BEGIN

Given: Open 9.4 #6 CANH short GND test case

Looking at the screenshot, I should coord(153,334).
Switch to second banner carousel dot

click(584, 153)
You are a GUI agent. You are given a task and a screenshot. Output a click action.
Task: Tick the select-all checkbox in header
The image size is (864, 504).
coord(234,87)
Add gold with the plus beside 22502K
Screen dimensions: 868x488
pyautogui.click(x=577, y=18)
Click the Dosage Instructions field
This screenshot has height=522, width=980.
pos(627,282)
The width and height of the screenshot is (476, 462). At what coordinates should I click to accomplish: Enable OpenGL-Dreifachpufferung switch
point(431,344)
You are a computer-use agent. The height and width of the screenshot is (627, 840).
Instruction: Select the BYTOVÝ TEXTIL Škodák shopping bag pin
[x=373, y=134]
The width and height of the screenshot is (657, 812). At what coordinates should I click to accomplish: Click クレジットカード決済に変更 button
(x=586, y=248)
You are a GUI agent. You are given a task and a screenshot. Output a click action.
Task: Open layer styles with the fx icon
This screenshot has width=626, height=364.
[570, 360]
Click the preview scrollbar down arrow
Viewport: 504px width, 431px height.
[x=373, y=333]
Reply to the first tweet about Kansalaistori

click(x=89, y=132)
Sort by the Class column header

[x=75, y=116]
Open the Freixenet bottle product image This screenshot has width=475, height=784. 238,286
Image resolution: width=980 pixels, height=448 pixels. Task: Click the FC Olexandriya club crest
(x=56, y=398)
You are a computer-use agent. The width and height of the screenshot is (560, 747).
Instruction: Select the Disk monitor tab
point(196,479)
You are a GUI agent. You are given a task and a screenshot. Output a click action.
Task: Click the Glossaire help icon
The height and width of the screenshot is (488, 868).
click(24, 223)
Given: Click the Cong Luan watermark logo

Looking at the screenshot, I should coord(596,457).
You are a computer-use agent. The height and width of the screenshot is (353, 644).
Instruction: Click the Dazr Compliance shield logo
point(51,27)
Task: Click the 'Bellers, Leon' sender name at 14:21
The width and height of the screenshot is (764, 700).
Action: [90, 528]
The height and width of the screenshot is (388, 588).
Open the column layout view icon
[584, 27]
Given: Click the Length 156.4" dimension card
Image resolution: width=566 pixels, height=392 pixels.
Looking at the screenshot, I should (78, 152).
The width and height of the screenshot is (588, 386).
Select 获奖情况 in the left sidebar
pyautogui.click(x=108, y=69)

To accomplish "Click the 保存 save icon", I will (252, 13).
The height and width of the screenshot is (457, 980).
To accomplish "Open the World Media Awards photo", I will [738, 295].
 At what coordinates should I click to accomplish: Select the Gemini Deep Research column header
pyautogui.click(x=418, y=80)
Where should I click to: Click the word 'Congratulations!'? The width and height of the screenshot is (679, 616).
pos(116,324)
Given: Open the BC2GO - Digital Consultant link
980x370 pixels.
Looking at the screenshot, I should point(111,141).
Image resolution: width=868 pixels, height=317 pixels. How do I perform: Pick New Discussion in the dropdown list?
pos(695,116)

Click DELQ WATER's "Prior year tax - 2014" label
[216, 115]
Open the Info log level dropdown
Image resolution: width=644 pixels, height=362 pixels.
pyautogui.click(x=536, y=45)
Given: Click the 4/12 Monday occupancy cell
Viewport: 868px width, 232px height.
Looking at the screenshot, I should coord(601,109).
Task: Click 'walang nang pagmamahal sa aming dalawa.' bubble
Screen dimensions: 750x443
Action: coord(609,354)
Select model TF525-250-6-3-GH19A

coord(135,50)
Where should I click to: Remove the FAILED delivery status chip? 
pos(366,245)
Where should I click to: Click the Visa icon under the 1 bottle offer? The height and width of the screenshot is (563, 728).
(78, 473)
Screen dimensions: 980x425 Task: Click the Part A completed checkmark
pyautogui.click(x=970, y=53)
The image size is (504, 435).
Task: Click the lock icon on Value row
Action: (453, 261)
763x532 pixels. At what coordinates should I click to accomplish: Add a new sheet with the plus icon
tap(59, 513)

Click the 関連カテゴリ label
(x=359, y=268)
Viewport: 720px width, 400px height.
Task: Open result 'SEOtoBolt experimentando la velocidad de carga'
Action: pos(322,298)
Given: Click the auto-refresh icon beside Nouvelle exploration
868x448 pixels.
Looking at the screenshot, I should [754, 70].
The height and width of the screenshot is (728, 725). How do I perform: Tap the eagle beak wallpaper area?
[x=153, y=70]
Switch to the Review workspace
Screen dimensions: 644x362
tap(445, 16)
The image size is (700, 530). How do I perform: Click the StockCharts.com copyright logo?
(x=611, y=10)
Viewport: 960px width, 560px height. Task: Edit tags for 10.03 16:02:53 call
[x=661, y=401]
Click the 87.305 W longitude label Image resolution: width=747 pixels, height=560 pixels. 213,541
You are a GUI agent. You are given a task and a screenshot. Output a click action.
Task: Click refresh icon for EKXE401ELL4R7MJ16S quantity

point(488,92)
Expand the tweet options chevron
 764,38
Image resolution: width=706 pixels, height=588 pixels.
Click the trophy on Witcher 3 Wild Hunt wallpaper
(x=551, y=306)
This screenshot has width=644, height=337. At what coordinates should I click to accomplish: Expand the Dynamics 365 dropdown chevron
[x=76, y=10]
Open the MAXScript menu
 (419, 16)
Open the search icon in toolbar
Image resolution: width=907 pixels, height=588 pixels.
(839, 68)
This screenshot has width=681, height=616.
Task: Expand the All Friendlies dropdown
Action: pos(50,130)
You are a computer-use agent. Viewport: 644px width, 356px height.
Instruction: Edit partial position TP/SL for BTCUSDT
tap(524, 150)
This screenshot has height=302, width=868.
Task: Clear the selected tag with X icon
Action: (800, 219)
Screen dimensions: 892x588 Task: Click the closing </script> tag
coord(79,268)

END

* Assigned task *
Reproduce exactly the lines that run from the start of the records to the line with "Task: Tick the select-all checkbox in header", both included.

* Written solution *
Given: Open 9.4 #6 CANH short GND test case

Looking at the screenshot, I should coord(153,334).
Switch to second banner carousel dot

click(584, 153)
You are a GUI agent. You are given a task and a screenshot. Output a click action.
Task: Tick the select-all checkbox in header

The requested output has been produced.